WORK ITEM: Could you show all lines in the entries below that contain the string "width"?

ENTRIES SUPPLIED:

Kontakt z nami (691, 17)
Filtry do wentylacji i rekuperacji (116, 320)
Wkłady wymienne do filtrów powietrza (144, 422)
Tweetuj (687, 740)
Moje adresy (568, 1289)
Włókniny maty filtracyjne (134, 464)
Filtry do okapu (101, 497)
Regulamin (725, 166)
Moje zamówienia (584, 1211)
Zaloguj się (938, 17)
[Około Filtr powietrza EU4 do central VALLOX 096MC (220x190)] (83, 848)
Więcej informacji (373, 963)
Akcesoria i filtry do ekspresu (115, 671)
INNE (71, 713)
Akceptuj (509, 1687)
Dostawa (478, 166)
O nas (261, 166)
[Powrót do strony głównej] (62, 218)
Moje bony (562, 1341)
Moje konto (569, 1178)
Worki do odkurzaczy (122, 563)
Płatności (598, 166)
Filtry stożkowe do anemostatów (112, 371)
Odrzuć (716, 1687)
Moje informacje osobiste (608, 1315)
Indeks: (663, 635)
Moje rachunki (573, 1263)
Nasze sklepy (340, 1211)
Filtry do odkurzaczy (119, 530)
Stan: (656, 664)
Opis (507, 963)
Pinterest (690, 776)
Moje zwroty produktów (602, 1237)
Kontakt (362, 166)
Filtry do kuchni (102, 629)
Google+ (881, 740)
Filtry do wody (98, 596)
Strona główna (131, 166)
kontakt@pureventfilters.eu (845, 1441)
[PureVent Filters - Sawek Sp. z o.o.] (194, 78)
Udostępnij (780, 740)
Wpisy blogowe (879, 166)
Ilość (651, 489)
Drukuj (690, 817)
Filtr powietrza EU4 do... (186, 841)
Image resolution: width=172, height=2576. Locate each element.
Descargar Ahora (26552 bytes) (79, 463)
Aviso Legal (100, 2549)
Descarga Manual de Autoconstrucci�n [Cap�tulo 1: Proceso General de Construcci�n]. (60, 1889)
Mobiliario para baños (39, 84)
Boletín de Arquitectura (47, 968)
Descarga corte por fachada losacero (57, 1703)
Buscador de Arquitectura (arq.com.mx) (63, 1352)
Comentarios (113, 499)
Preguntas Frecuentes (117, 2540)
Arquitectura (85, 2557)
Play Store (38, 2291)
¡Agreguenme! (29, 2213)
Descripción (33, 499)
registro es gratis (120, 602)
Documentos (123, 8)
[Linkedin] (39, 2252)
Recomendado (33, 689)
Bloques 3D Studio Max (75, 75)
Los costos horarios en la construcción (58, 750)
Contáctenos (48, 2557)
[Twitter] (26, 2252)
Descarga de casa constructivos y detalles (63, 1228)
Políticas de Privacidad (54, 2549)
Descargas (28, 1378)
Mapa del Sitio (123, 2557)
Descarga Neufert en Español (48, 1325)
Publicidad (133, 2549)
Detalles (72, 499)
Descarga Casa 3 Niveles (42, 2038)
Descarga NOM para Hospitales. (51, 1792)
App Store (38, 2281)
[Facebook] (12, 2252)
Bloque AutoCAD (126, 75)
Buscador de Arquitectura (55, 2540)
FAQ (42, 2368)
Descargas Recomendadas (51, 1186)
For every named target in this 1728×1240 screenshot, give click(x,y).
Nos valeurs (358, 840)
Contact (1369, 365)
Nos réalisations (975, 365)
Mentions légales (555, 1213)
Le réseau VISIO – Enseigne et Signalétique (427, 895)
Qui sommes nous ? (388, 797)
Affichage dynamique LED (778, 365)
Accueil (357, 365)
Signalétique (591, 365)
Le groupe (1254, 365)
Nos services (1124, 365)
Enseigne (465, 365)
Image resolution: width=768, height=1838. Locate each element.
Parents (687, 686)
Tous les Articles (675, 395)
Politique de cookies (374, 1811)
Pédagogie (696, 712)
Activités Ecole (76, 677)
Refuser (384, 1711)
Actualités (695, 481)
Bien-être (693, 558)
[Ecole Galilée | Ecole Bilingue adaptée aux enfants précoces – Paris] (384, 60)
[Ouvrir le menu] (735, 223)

EXERCISE ANSWER:
Image resolution: width=172, height=2576. Locate each element.
Image resolution: width=768, height=1838. Locate each element.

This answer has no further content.